## Exercise prompt
Show every line of the data that includes the word "Navigate".

## Exercise input
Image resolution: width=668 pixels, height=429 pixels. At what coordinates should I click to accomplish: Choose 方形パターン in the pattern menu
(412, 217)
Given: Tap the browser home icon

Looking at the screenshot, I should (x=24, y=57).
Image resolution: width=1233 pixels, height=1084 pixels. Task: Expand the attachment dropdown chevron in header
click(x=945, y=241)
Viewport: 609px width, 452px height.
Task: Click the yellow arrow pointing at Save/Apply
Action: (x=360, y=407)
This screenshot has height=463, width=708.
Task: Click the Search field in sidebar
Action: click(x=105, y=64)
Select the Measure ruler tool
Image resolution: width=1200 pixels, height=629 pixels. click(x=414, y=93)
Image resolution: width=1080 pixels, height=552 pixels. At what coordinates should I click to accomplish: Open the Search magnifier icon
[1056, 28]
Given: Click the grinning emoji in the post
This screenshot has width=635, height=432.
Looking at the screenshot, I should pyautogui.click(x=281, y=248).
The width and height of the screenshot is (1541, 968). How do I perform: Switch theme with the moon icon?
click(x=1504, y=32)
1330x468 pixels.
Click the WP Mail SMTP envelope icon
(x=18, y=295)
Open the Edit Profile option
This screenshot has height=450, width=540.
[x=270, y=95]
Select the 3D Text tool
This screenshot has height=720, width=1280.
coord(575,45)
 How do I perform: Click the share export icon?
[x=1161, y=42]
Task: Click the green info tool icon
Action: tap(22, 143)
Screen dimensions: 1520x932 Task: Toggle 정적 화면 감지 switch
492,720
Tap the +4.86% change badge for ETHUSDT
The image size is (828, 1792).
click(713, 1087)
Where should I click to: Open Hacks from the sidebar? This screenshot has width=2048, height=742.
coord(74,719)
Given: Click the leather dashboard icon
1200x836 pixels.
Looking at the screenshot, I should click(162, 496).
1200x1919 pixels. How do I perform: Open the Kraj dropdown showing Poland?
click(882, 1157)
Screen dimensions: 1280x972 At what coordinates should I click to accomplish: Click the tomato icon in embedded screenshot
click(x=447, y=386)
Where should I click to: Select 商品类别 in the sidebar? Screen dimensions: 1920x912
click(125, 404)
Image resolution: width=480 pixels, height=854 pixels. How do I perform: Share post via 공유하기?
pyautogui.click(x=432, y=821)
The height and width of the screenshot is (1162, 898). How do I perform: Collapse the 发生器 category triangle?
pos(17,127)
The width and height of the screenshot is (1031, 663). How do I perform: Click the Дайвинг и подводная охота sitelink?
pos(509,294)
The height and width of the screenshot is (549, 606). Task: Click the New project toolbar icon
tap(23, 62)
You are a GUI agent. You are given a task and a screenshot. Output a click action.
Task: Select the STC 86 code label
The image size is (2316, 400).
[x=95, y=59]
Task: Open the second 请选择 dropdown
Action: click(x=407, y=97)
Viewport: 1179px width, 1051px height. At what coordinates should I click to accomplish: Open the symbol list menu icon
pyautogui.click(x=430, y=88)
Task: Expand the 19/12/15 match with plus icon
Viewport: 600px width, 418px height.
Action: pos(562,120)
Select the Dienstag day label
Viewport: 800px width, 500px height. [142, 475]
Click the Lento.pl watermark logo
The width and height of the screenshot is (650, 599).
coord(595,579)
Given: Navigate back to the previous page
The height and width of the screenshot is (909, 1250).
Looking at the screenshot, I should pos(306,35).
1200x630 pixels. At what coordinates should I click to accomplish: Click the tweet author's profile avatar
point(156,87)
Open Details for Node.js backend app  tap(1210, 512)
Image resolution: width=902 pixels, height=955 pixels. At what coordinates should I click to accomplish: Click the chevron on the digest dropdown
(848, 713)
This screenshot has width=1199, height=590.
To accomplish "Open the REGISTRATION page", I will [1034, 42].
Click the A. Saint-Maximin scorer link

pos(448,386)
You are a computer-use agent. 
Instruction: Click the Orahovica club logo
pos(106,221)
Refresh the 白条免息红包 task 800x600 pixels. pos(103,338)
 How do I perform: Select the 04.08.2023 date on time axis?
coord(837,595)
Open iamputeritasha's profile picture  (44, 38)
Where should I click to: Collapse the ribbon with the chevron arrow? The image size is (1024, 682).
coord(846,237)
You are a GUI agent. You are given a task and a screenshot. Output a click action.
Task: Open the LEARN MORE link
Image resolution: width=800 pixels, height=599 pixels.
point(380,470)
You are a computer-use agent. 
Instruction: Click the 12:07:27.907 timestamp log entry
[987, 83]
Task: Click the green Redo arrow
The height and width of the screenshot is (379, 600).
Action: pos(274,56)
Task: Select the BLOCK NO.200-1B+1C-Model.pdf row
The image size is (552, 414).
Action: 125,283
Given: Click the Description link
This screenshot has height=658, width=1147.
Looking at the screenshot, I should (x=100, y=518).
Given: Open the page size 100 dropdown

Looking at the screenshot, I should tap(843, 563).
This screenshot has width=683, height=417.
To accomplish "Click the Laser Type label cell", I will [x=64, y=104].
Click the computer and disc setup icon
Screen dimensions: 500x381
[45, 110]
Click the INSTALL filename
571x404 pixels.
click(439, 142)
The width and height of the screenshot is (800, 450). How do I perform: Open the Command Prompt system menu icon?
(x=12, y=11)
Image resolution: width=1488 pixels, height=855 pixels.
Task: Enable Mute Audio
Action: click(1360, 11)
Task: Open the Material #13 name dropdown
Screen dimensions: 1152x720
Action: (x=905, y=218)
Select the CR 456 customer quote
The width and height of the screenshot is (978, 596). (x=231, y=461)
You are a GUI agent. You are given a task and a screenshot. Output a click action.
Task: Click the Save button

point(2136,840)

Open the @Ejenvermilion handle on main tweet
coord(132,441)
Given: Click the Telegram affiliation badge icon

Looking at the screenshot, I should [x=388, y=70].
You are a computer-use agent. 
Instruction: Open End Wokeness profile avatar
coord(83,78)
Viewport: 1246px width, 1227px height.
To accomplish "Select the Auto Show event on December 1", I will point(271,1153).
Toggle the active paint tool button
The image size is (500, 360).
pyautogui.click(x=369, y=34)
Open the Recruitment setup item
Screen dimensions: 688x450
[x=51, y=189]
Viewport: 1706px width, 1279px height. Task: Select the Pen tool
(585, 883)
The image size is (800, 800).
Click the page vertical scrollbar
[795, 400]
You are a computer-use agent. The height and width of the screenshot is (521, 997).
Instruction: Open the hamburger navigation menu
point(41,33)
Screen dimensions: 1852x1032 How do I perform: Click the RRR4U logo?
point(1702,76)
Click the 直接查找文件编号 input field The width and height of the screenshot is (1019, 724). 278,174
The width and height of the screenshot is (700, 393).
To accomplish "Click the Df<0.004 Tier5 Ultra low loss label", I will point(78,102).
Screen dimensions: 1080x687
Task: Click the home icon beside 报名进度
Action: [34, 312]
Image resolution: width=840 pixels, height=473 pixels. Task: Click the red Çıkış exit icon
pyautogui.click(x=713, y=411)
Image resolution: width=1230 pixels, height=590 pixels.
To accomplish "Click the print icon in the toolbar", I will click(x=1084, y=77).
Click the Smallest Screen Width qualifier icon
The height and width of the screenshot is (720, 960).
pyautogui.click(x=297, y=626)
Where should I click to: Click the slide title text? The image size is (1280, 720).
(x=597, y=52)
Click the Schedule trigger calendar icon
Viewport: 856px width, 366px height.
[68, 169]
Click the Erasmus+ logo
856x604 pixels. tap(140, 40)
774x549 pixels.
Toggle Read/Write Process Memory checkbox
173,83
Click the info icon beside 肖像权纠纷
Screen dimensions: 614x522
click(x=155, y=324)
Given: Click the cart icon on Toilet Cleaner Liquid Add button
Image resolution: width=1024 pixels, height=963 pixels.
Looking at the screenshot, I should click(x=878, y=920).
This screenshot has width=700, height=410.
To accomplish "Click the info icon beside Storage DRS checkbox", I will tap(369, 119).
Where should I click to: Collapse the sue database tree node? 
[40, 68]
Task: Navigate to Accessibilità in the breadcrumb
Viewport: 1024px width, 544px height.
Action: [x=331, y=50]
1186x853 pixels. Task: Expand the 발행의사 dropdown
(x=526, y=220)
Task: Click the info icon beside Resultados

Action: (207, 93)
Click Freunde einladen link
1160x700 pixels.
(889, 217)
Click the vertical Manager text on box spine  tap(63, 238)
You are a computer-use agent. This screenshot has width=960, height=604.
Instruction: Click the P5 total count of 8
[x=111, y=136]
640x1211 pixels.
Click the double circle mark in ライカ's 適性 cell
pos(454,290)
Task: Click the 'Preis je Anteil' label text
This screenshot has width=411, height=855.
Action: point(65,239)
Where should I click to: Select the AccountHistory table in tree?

## Task answer
Given: Navigate back to the previous page
Task: Navigate to Accessibilità in the breadcrumb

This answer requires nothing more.